▶ [Given passage]:
____________________

In the first iteration, I hacked many long hours on my C64, the school's Apple ][e machines and whatever else I could get my hands on. It was a given, at that time, that one spent quite a while basically poking the innards of your machine with a virtual stick. This produced variety of results, most of which were rather boring. But the occasional "spark" of meaningful response what enough fuel to maintain motivation. Luckily none of my sparks actually involved sparks or releasing the magic smoke from the hardware. Perhaps I didn't try hard enough?
Now in my second iteration, I have to make things work in a way that supports a family and maintains my interest without completely monopolizing my time. I think this means picking out little projects and experiments that can be done in a weekend afternoon -- things that are interesting, intellectually stimulating and scratch my particular itches. And those itches seem, more and more, to hearken back to the stick poking of the first iteration. Now, since I have to actually get meaningful work done on my machines, and maintain an environment where my family can do things like write school papers and get email, I can't just start poking values into memory and the like. The cost of breaking things is too high. Thankfully, the world is full of virtualization choices....

____________________

▶ [Entries supplied]:
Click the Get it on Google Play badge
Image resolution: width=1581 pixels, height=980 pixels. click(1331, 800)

____________________

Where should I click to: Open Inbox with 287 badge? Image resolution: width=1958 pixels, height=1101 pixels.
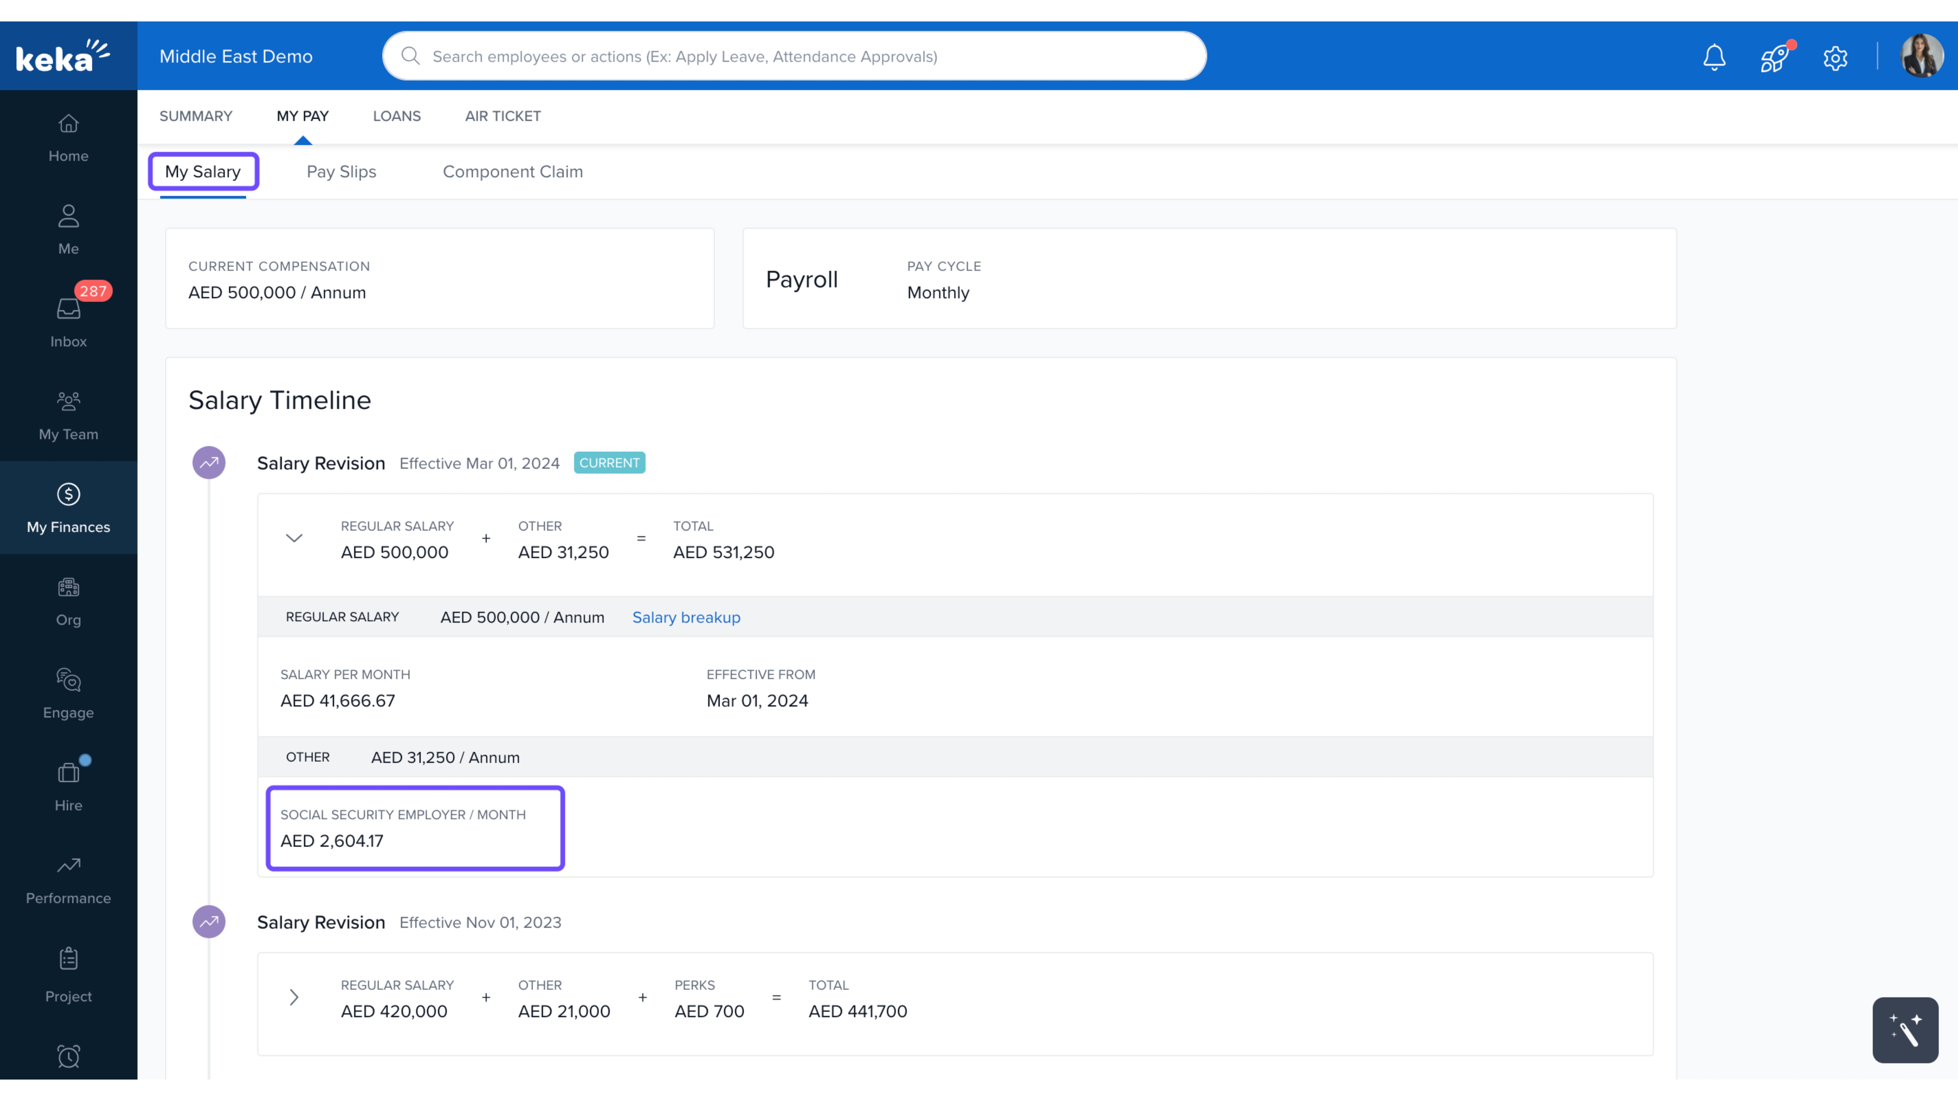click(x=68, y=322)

____________________

▶ [Exercise directions]: Carry on the piece about tinkering with computers from its last sentence. The lines above have nothing to do with this.

▶ [Result]:
My current interests are bootstrapping, both of languages and computing environments (arguably, very much the same thing). In my undergrad automata class we played with a Universal Turing Machine. This machine behaved, initially, in a way that is very similar to the boot sector of an x86 machine -- it performed a couple of initialization instructions and then jumped over some intervening data to get to the real program to run. The typical DOS-style boot sector does a similar thing -- initializes a few things and then (hand-wavey) jumps into the real program. This realization really struck me and has intrigued me for years. So, the idea is to play with bootstrapping a computing environment from just about nothing. How close to nothing? I think starting at the boot sector is good enough. I suppose I could mess around with writing a BIOS, but that might be too minimal.
There's quite a lot of material on bootstrapping your way into various languages, particularly Scheme and Forth. I played with Forth back in the '80s, thought it was pretty cool, but never really learned it. However, it seems ideal for bootstrapping. Apparently, just a few lines of assembler will get enough of a minimal Forth to allow building up a system gradually. So here is a rough sketch of a plan:
- Build some kind of boot sector code with just enough to allow me to enter machine instructions and then jump to them -- sure to lead to bad results :)
- Use that boot sector to boot a VM and then start hacking. Ideally the next step is to write enough code to allow saving machine state to disk. This will enable me to increment my way to something more useful over multiple sessions. Part of this step is probably rewriting the boot sector to automagically reload the saved machine state -- a basic kernel image.
- Start building up enough environment to get something Forth-like and from there we're off and running!
I'm not positive how this will play out, and whether I will even actually start it, but it sounds good for now. :)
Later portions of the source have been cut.